> _Passage provided_:

Volatility, Uncertainty, Complexity, and Ambiguity — VUCA — are the realities of today, and as noted futurist and author Bob Johansen says, “It won’t be getting easier. Leaders must accept this reality.”

In his book, Leaders Make the Future: Ten New Leadership Skills for an Uncertain World, Johansen says that leaders increasingly will face challenges that have no solutions. Of course, they will have to make decisions anyway.

The VUCA world will also have both danger and opportunity, he explains. “Leaders will be buffeted, but they need not allow themselves to be overwhelmed, depressed, or immobilized. Leaders must do more than just respond to the whirl of events, though respond they must. They must be positive change agents in the midst of chaos, creating the future. Some things can get better, even as other things get worse.”

Uncertainty and complexity aren’t going away — and confusion will remain part of the mix. The next 10 years will be exceptionally volatile, with many make-or-break decisions to be made.

10 Future Leadership Skills You Need

To survive, lead, and create the future, Johansen argues that leaders must build and apply these 10 future leadership skills:

  1. Maker instinct: The ability to exploit your inner drive to build and grow things, as well as connect with others in the making. How can you draw out your inner maker instinct and apply it to your leadership? Future leaders — working with others — will need both a can-do and a can-make spirit.
  2. Clarity: The ability to see through messes and contradictions to a future that others can’t yet see. How can you communicate with clarity in confusing times, so you’re simple without being simplistic?
  3. Dilemma flipping: The ability to turn dilemmas into advantages and opportunities. How can you improve your skills at dilemma flipping so that you succeed with challenges that can’t be solved and won’t go away?
  4. Immersive learning ability: The ability to immerse yourself in unfamiliar environments and to learn from them in a first-person way. Do you have what it takes to learn by immersing yourself in new physical and virtual worlds that will take you out of your comfort zone?
  5. Bio-empathy: The ability to see things from nature’s point of view — to understand, respect, and learn from nature’s patterns. Can you learn from nature and use that wisdom to inform your leadership?
  6. Constructive depolarizing: The ability to bring people from divergent cultures toward constructive engagement. How can you calm and improve tense situations where people cannot agree?
  7. Quiet transparency: The ability to be open and authentic about what matters without being overly self-promoting. How do you lead so that you inspire credibility and trust?

> _Task brief_:
List every leadership skill named in the numbered list of the leadership article.

> _Stored data_:
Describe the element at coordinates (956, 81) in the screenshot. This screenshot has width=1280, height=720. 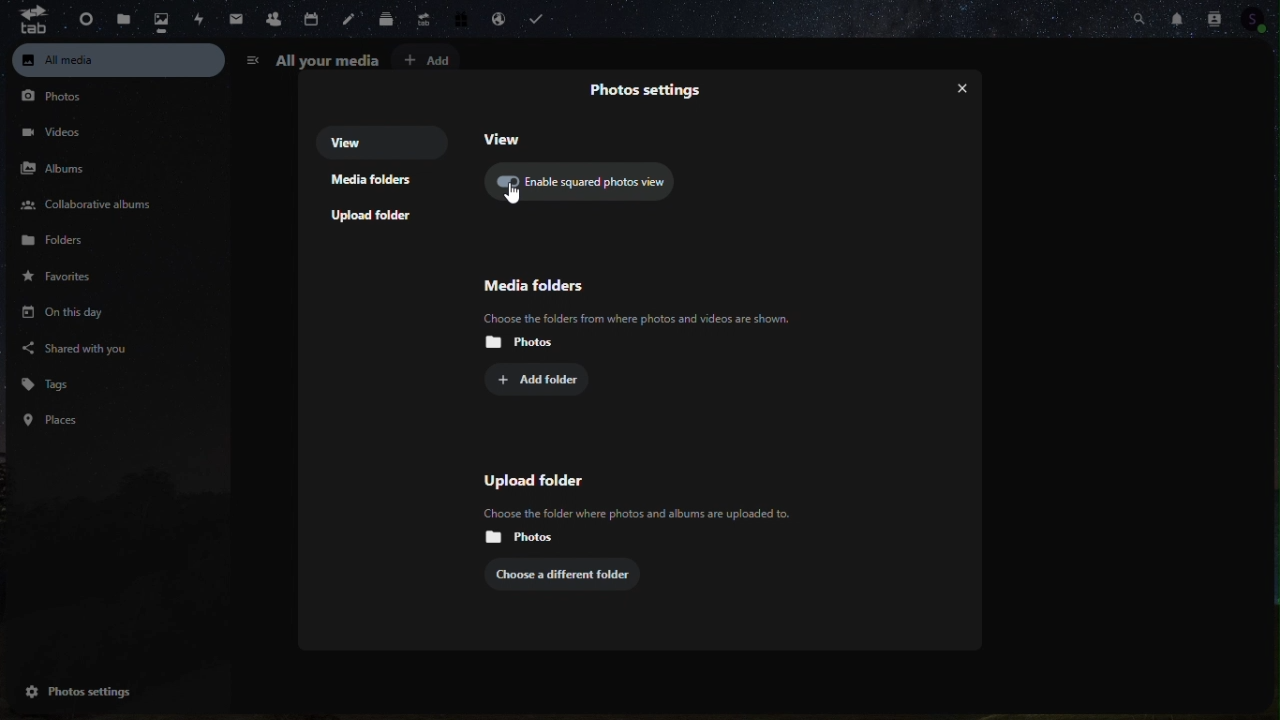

> _Solution_:
Maker instinct, clarity, dilemma flipping, immersive learning ability, bio-empathy, constructive depolarizing, quiet transparency